WHAT THE TASK ASKS: The reply should hold every line of the data below, unchanged, and none of the pictures.
- - - - - - -
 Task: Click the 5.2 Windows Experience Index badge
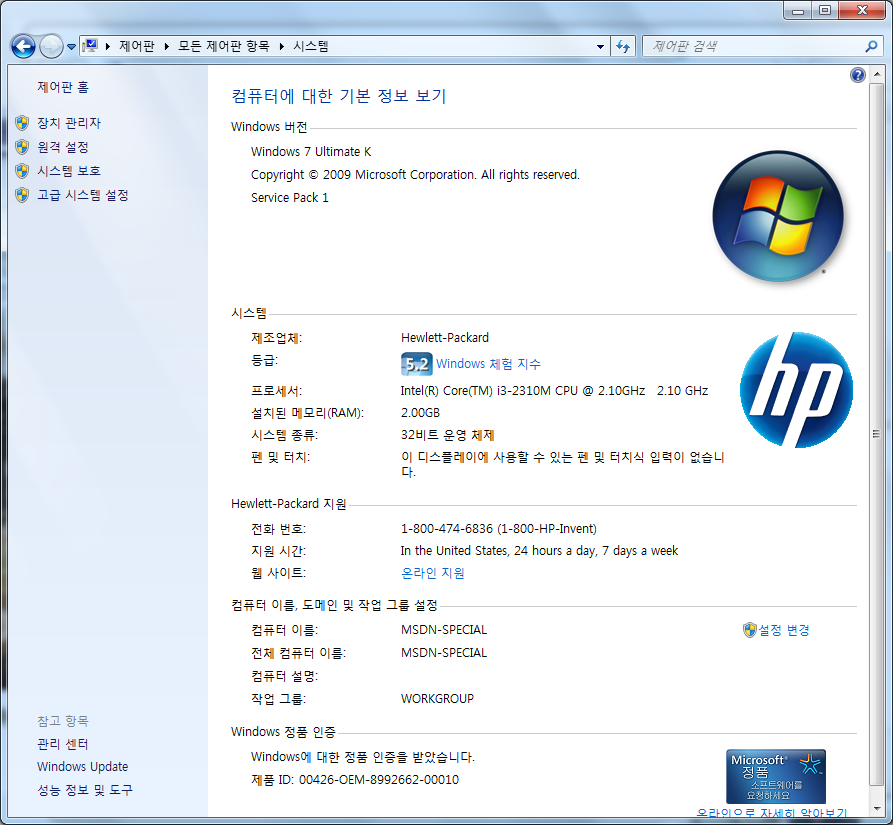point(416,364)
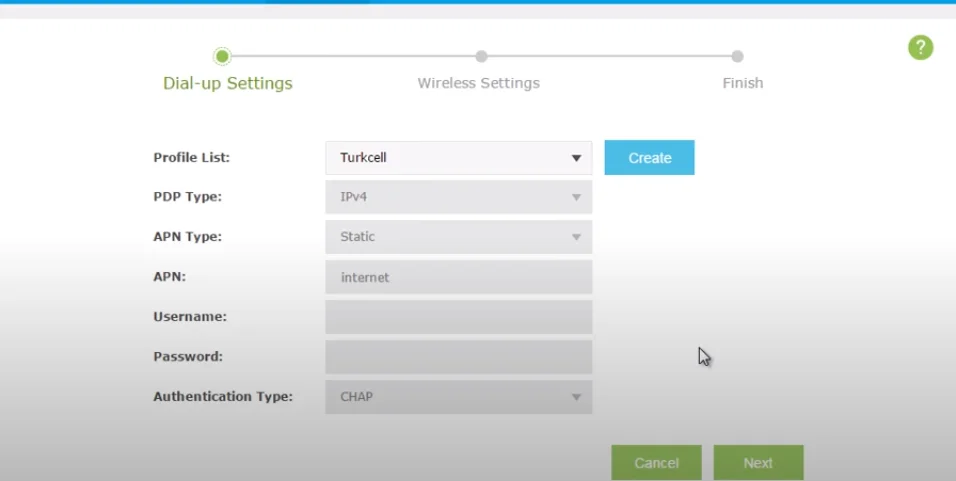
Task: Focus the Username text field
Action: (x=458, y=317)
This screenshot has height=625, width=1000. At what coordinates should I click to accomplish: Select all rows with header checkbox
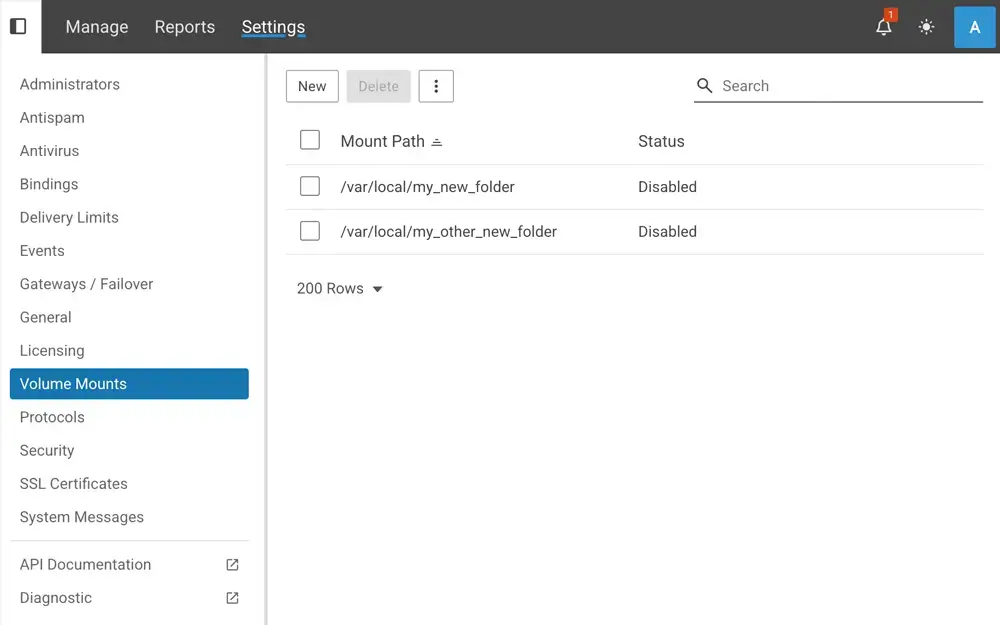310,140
- - - - - - -
THE ANSWER:
 Task: Click the 5.2 Windows Experience Index badge
point(416,364)
Task: Focus the Username text field
Action: (x=458, y=317)
This screenshot has height=625, width=1000. At what coordinates should I click to accomplish: Select all rows with header checkbox
310,140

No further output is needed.